Skimmed the beginning of the paper, ISTM that a more accurate, less clickbait description of the work would be: For l-lipshitz-smooth convex functions, there is an existing best known bound on convergence rate with constant-step sizes. Paper proves a better bound with a variant gradient descent algorithm with occasional big steps. Unclear to me if the existing bound is known to be tight (i.e. if there exist known worst-case functions that are right at the bound).
Convex functions do not have suboptimal local optima, so this is seemingly unrelated to this as a known effective technique for escaping those, which other commenters are talking about.
Yea like the ones where we throw an entire AWS server room to try multiple random seeds, using gradient descent until it works, but honestly a RNG might work just as well, in a few contrived cases and we write our paper/make our product from it
Seems a little dismissive. I think it’s a pretty interesting result from a theoretical point of view, and might be applied in some situations where you break a harder optimization problem into smaller problems with certain likely shapes of the piece wise problem. Regardless it’s not at all intuitive this pattern should have any optimality in any gradient descent space, so understanding it might yield some more fundamental concepts around more general optimization problems.
I'm confused, we've known about this for the past 60+ years, most commonly as a method for avoiding local minima/maxima when performing simulated annealing. What's the twist here? That it's proven?
From the article:
Grimmer’s paper focused only on smooth functions, which have no sharp kinks, and convex functions, which are shaped like a bowl and only have one optimal value at the bottom.
Yes! I said exactly the same thing, it seems very strange the the whole body of work around operations research with heuristics like Tabu search, squeaky wheel and other ways to try to shake out closer to optimal without the expense of enumerating every solution…
Operations research has known this probably since the 60s and certainly since my dissertation in 2000[1] so I don’t really understand the article?
[1] amusingly my dissertation was about routing taxis efficiently around a set of pickup points, I distinctly remember thinking in a cab from the station that it was a shame there weren’t any devices that had GPS, maps, Internet and a programming interface to build something that looked a lot like Uber… oh well, execution and timing is everything I guess.

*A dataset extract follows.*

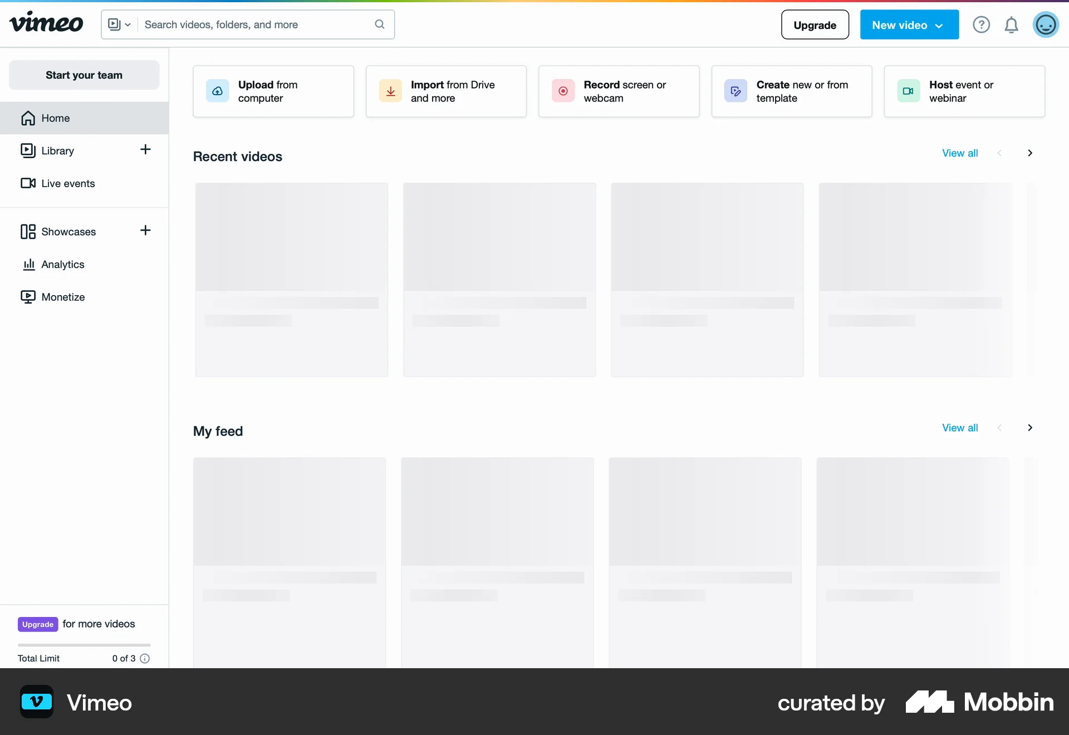The height and width of the screenshot is (735, 1069).
Task: Show Total Limit info tooltip
Action: click(145, 658)
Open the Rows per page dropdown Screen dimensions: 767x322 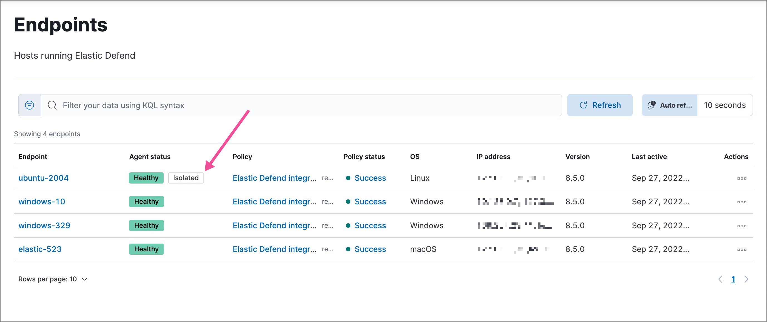53,279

Typically optimal step sizes (α) along a descent direction in gradient descent are determined using a line search, which is itself a (cheaper) univariate optimization problem.
My guess is that they proved this for a class of target functions, and it's the proof that is novel (novel at least insofar as the chosen distribution of target functions is concerned). Practitioners always knew, but lacked the proof.
Haha, probably not good to say this for my YC application but I’d probably have made Uber absolutely fantastic for the drivers and not made much money and gone out of business once other businesses were competing with me… or made V1 too much like my desired product that it takes me a year to build.
I assume that they're assuming a particular distribution of the target function when making this claim. Otherwise you have No Free Lunch. I wonder what that distribution is.
Think of all solutions to a problem as a weirdly shaped wavy graph, you might select a solution that has some states that appear to work great but cause other better states to be impossible, the gradient search is good but you that and big jumps occasionally to check you aren’t in a local peak or trough. There’s loads of stuff in operations research about it.
It's an odd instance: the step schedule is fixed, and just takes big steps in the middle. Since it's fixed and can't adapt, it's essentially blind but still manages to work better than small steps:
> Grimmer found that the fastest sequences always had one thing in common: The middle step was always a big one. Its size depended on the number of steps in the repeating sequence. For a three-step sequence, the big step had length 4.9. For a 15-step sequence, the algorithm recommended one step of length 29.7. And for a 127-step sequence, the longest one tested, the big central leap was a whopping 370. At first that sounds like an absurdly large number, Grimmer said, but there were enough total steps to make up for that giant leap, so even if you blew past the bottom, you could still make it back quickly. His paper showed that this sequence can arrive at the optimal point nearly three times faster than it would by taking constant baby steps. “Sometimes, you should really overcommit,” he said.
Not really sure what is going on with the fractal structure, however:
> The results also raise an additional theoretical mystery that has kept Grimmer up at night. Why did the ideal patterns of step sizes all have such a symmetric shape? Not only is the biggest step always smack in the center, but the same pattern appears on either side of it: Keep zooming in and subdividing the sequence, he said, and you get an “almost fractal pattern” of bigger steps surrounded by smaller steps. The repetition suggests an underlying structure governing the best solutions that no one has yet managed to explain. But Grimmer, at least, is hopeful.
Convex functions do not have suboptimal local optima, so this is seemingly unrelated to this as a known effective technique for escaping those, which other commenters are talking about.